**PROBLEM TO SOLVE**:
Find the string "showing" in the data, and copy out each line that has it.

**DATA SECTION**:
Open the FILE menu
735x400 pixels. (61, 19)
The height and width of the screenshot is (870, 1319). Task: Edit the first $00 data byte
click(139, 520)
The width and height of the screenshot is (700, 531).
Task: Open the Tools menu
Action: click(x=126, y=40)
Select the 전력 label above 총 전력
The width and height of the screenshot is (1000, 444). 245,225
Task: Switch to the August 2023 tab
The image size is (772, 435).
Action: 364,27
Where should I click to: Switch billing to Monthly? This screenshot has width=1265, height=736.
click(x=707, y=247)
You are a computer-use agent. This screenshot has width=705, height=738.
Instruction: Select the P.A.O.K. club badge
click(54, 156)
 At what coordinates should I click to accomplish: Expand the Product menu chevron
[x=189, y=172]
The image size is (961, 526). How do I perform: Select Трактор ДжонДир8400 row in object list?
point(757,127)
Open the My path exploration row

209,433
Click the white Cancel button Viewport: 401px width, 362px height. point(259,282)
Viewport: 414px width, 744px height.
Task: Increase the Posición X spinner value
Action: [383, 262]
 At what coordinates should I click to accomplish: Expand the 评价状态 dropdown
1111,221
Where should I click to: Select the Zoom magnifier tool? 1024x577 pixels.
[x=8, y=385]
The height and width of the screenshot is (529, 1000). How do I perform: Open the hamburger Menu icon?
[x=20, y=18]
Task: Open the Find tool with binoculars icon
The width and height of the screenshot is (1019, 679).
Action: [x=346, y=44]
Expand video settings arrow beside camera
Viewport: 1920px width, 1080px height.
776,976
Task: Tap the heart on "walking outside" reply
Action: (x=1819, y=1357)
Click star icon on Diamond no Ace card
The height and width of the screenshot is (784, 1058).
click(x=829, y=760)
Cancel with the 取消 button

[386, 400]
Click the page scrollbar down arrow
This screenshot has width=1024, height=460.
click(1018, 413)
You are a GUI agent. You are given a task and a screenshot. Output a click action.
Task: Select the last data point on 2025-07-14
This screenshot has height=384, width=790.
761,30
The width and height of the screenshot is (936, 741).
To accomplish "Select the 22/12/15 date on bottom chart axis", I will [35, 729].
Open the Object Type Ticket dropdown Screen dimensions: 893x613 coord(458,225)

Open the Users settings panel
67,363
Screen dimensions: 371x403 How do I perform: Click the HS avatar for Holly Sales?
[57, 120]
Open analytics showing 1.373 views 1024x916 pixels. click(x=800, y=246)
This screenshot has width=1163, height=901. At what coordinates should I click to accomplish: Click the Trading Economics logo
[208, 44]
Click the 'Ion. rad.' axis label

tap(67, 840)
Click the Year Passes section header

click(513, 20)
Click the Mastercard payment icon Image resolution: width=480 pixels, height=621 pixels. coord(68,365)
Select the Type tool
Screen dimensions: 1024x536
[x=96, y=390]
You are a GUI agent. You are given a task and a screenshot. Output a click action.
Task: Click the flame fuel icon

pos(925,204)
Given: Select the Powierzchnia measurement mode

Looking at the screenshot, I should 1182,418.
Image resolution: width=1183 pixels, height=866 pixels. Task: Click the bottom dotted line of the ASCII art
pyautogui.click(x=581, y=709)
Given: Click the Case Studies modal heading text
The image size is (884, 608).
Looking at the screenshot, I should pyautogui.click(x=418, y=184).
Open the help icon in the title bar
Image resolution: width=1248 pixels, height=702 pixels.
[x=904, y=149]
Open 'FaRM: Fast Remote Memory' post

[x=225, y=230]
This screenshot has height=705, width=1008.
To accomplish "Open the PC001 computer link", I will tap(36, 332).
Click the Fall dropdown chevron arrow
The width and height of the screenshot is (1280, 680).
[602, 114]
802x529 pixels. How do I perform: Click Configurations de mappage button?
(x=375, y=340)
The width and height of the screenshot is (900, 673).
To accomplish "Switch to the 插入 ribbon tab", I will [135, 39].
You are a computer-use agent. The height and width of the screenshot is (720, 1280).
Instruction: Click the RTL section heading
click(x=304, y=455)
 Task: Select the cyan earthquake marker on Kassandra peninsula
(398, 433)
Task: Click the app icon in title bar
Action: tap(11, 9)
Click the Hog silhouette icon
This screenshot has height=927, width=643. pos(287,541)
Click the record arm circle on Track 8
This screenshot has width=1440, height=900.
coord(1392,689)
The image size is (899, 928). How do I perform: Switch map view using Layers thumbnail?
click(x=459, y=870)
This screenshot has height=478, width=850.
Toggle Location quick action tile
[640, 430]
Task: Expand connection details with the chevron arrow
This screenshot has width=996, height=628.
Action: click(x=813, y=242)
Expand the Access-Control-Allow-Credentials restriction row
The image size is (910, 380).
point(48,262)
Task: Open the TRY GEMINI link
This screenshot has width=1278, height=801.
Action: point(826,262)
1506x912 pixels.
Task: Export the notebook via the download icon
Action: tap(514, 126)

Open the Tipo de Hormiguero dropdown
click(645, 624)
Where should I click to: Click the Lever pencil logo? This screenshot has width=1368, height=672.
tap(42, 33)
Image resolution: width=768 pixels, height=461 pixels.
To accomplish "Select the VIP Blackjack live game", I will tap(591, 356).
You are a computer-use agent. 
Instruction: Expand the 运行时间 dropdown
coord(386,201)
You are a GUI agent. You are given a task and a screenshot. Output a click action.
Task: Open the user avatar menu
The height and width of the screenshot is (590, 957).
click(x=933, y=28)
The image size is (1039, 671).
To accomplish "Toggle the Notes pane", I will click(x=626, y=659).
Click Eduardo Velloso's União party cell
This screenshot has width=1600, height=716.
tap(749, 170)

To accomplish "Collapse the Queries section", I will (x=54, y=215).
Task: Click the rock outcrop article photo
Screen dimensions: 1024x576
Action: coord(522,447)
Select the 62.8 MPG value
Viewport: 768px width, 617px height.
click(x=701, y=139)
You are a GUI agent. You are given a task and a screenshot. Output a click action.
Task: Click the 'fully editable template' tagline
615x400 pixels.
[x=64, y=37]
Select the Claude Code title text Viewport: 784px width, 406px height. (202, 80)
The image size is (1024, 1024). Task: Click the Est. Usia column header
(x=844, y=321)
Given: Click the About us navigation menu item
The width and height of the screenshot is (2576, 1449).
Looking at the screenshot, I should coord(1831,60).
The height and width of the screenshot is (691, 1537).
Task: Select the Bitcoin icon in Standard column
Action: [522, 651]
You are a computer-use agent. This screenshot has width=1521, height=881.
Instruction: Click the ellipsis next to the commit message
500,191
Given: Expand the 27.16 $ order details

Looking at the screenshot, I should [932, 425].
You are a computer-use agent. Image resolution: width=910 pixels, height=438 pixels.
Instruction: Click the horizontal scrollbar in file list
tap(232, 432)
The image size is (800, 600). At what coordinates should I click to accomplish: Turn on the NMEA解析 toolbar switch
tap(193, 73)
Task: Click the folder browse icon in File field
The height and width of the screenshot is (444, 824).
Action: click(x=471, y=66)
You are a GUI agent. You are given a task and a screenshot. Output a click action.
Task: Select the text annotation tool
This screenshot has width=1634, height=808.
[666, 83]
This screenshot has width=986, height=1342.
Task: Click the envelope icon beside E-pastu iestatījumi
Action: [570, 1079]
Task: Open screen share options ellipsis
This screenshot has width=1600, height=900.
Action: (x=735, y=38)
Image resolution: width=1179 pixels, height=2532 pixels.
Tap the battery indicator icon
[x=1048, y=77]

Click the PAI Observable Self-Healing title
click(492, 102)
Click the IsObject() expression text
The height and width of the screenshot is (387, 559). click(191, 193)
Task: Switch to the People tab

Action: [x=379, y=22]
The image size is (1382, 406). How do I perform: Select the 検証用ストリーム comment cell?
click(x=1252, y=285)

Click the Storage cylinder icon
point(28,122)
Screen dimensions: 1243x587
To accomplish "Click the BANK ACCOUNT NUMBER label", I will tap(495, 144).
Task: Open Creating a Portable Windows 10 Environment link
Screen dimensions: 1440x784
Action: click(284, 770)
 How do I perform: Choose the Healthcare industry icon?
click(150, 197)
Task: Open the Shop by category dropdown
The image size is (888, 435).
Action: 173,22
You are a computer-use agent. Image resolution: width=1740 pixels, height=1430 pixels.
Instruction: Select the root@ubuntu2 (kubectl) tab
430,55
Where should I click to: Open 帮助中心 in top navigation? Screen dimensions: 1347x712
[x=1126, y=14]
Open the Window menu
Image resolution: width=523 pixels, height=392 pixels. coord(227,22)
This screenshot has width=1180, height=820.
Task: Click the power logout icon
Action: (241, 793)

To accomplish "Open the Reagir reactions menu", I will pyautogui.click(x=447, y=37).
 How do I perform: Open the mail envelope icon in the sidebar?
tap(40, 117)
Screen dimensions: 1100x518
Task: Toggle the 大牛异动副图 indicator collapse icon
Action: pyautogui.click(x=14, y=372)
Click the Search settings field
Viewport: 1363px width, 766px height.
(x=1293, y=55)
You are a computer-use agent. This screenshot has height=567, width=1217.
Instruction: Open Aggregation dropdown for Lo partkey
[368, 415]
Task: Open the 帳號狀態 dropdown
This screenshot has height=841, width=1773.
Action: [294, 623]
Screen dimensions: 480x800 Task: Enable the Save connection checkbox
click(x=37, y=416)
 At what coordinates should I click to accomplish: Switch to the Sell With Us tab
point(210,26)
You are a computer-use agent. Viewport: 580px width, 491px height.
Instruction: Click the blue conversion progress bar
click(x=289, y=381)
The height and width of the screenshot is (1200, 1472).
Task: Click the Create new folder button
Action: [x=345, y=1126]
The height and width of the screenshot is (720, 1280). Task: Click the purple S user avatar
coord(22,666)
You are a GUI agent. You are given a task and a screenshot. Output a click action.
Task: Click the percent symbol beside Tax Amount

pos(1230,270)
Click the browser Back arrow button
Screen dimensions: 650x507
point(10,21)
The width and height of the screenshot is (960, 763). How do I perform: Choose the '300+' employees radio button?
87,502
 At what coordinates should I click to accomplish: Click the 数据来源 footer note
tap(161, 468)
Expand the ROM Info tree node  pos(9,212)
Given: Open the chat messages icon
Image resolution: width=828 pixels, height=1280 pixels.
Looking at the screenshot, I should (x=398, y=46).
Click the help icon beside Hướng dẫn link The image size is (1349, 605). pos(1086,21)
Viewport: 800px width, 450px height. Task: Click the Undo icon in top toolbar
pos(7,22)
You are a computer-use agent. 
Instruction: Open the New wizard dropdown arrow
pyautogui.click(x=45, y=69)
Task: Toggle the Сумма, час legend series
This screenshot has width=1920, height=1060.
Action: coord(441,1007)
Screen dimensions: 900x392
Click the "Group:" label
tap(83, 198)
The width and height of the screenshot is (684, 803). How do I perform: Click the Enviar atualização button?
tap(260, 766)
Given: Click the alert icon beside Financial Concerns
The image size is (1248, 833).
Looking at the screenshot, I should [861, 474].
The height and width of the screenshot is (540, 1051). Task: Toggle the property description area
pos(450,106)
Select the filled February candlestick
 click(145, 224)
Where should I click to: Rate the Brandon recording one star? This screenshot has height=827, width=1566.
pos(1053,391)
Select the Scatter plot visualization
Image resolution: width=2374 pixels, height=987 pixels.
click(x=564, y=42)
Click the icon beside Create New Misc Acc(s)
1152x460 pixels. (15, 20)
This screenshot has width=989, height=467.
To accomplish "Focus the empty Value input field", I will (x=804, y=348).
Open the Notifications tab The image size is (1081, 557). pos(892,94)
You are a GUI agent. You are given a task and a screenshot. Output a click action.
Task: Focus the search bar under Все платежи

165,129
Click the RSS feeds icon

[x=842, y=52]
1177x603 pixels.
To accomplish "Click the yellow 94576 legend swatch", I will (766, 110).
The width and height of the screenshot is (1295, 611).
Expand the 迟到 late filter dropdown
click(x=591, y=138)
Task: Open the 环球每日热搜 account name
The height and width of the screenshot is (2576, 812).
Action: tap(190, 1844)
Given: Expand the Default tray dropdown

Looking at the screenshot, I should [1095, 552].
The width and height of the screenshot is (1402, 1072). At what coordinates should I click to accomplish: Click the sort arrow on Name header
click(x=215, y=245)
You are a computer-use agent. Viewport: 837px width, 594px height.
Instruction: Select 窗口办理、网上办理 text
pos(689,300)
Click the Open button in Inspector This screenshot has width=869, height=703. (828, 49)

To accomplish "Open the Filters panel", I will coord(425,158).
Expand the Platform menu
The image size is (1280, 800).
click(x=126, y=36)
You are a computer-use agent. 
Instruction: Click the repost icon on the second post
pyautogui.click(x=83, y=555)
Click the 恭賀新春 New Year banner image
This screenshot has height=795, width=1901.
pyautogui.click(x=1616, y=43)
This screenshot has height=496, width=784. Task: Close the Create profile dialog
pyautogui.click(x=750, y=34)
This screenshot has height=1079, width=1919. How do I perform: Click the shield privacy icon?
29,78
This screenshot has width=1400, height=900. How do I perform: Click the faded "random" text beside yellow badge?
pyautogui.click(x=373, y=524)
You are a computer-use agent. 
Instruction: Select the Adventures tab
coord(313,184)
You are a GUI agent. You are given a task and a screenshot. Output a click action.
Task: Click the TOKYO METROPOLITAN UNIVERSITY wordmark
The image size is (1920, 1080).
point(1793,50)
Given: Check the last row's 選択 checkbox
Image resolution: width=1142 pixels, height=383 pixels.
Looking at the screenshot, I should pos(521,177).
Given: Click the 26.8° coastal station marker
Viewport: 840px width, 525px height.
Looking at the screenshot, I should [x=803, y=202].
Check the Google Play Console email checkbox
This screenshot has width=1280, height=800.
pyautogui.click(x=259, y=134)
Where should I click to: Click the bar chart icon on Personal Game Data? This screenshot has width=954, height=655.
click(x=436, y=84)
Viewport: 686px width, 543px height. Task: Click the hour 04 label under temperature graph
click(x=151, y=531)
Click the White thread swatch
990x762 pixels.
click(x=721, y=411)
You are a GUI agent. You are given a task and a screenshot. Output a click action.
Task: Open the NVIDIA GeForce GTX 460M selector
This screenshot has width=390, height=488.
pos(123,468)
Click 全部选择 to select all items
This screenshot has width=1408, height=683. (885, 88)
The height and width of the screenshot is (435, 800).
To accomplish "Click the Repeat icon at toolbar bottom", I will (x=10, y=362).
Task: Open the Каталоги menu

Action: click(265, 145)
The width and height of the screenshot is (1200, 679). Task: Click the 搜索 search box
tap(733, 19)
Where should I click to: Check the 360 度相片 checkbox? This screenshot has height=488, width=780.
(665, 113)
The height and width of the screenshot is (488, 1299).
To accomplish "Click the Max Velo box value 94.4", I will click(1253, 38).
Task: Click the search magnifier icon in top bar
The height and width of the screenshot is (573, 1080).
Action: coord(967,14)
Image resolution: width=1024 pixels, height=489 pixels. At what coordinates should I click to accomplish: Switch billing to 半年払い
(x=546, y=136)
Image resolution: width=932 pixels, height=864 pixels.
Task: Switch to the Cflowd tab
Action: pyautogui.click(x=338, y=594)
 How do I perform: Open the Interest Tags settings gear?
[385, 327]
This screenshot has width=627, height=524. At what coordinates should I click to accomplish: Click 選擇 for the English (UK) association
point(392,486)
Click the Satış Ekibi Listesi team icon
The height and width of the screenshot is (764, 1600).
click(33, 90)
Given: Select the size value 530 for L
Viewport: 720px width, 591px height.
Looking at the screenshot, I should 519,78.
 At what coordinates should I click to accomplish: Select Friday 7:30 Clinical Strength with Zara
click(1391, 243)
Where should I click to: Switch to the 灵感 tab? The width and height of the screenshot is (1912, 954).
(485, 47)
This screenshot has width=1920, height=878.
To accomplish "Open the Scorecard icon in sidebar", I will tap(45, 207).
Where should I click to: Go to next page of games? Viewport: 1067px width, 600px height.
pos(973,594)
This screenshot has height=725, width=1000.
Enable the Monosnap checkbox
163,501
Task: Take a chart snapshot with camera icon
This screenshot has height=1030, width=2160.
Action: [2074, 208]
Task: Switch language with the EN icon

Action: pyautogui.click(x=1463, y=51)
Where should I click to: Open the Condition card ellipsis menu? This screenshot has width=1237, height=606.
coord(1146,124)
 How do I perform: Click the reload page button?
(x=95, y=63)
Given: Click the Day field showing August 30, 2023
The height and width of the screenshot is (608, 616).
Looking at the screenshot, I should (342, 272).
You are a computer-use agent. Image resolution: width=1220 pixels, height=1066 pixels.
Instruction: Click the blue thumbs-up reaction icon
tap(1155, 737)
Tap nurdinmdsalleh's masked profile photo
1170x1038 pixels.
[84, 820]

**WRITTEN REPLY**:
Open analytics showing 1.373 views 1024x916 pixels. click(x=800, y=246)
Given: Click the Day field showing August 30, 2023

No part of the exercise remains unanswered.